Win sees MSD teaching AA School students

Melbourne School of Design Lecturer and studio leader Paul Loh, together with studio leader David Leggett and alumna Amanda Ngieng, have won the The Hooke Park Wakeford Hall Ideas Competition with their entry titled Technological and Ecological Permeability.

The design competition is run by the UK’s Architectural Association School of Architecture (AA School). Entrants were asked to produce a design and learning strategy that would inform the design, development and construction of Wakeford Hall, the new central academic facility at Hooke Park.

Hooke Park is the Architectural Association’s woodland site in Dorset, south west England. The 150-hectare working forest is owned and operated by the AA and contains a growing educational facility for design, workshop, construction and landscape-focused activities. Wakeford Hall will be a fully enclosed structure, comprising a lecture theatre, offices, and a library. It will also function as the local Community Hall.

The competition is unusual in the world of architectural competitions, as Masters students at the AA will take over the winning projects and realise the design into a physical building themselves.

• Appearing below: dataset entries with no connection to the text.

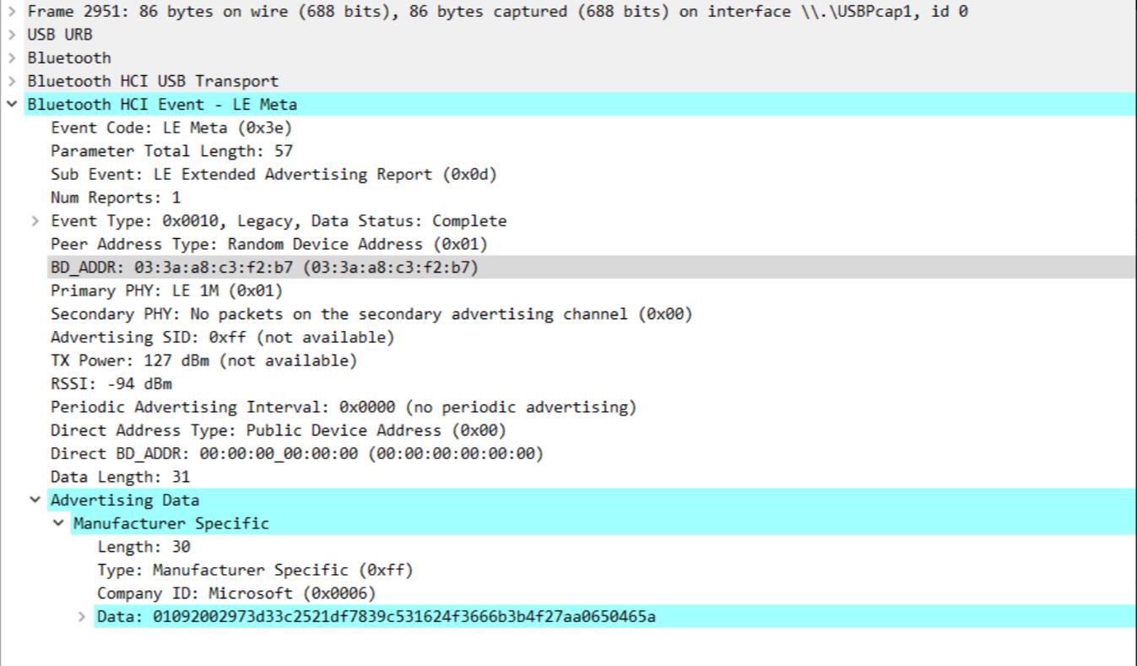Collapse the Bluetooth HCI Event section
This screenshot has width=1137, height=666.
click(x=11, y=105)
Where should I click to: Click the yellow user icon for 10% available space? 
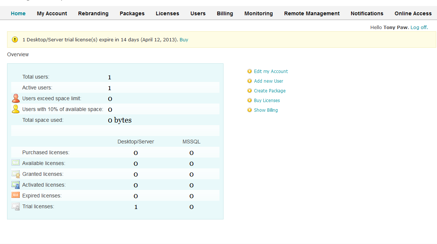coord(16,109)
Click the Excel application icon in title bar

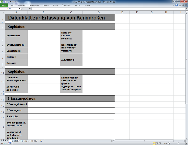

“This makes it very interesting,” says Loh, “because we are asked to design a pedagogy in addition to designing a building.” Winning entry Technological and Ecological Permeability focuses on the teaching methodology behind the building. “The design isn’t so much about the physical end product, as it is about the pedagogy. The entry is about a series of strategies and tactics which students can learn and then use to un-design the project, so to speak, changing and manipulating the design to push it forward”.

To facilitate this process, Loh, Leggett and Ngieng ensured their entry was based on a simple strategy. “We broke the project into three basic parts: the roof, the grounds and the enclosure. Each part has its own particular line of research enquiries, in terms of materials, processes and manufacturing.” Loh hopes students will work seamlessly to incorporate new research, technology and forward thinking with fundamental building and design strategies to form a ‘continuous design process’ which advances design thinking.

“Hooke Park specialises in using advanced timber technology,” Loh explains. “There’s a commitment to ethical and sustainable building; all the timber used in construction projects is sourced from the grounds. Students develop techniques of 3D scanning to survey trees, process data and create digital models that can then be fabricated. They fell the trees themselves, dress the wood, and use the extensive timber workshop and robotics arms to machine the trees into buildable components.”

The AA anticipates that the final project will be completed in 2 - 3 years. The students have already started ‘unpacking’ the design and will begin fabricating full-scale prototype fragments of the building in July.

The competition was open to a large international community of AA members, alumni, teachers and students. Loh, Leggett and Ngieng’s project is one of two chosen schemes. AA Masters-level students have been tasked with combining ideas and strategies from both schemes into the final project.

The team is already following progress made to date. “We are keen to see how the students ultimately shift the design ownership to themselves”.